> _Page_:
## Start
# The three different kinds of exam takers.



## paper lilies (Dec 6, 2011)

Which one are you?


----------



## Azelll (Jan 19, 2011)

I am generally the type who doesn't pay attention in class, than later during the test I some how know the answers and at least 8 out of 10 of the time I get something between a C+ to an A lol my teachers called me the educated guesser. I told them I am just super intuitive


----------



## L'Empereur (Jun 7, 2010)

Hermoine.....


----------



## La Li Lu Le Lo (Aug 15, 2011)

All three, depending on the subject.


----------



## EdBogie (Aug 15, 2011)

Usually Hermione, only because I study way more than is humanly healthy, but I definitely have my Ron moments. >_<


----------



## Alice_Morgan (Dec 14, 2011)

It really depends on what class I'm taking, but most of the time I'm Ron, especially when it comes to essays.


----------



## BeauGarcon (May 11, 2011)

I have the body language/mimic of Ron while I do an exam.


----------



## Kormoran (Mar 15, 2012)

I'm the guy in the middle for what I'm not really interested in. When I'm interested I'm like the girl.
## End
> _Your instructions_: In the exam-takers thread, rename "Hermione" to "Harry" in the passage starting at "Usually Hermione, only" and ending at "(Dec 14, 2011)". What does that passage read with the change made? The records aren't needed for anything here.

> _Data provided_:
## Start
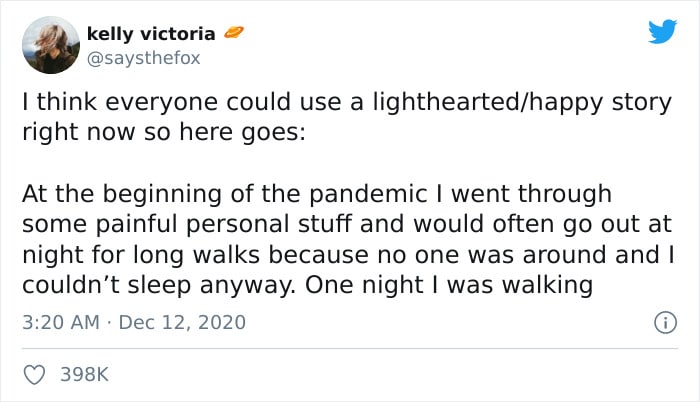Click the word 'pandemic' in the tweet
700x402 pixels.
pyautogui.click(x=368, y=195)
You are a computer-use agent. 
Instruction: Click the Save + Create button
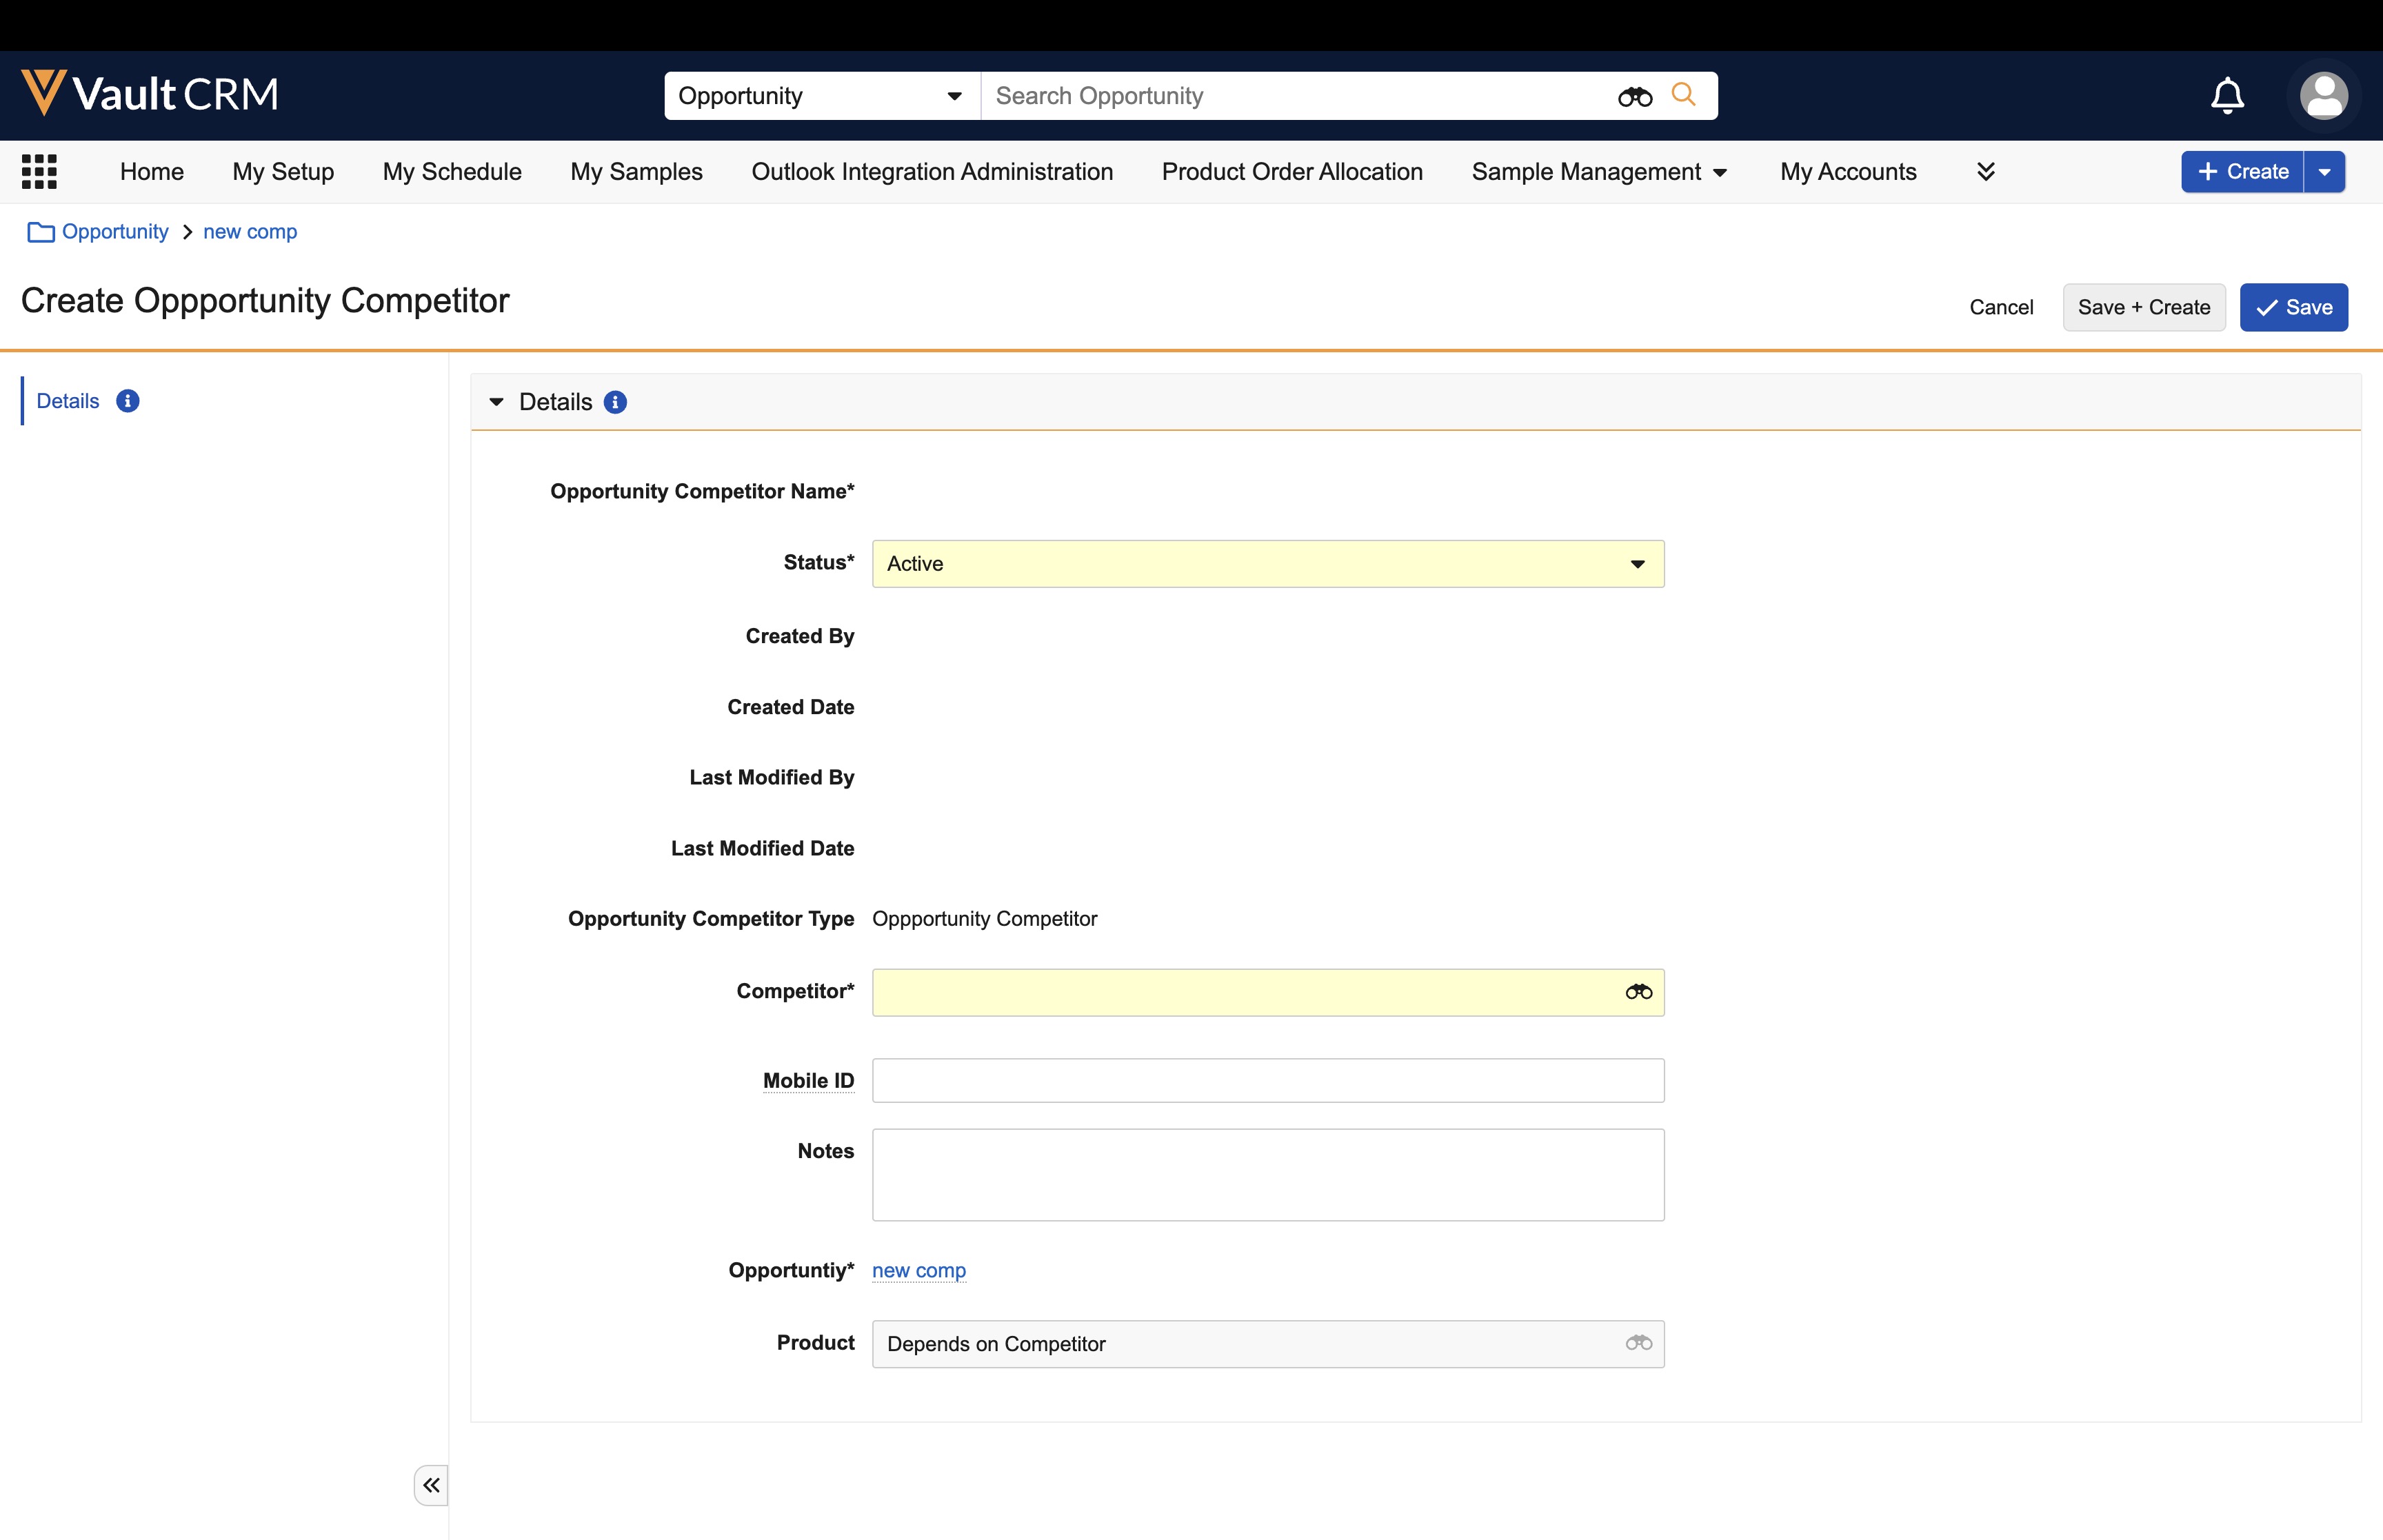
## End
> _Full output_:
Usually Harry, only because I study way more than is humanly healthy, but I definitely have my Ron moments. >_<


----------



## Alice_Morgan (Dec 14, 2011)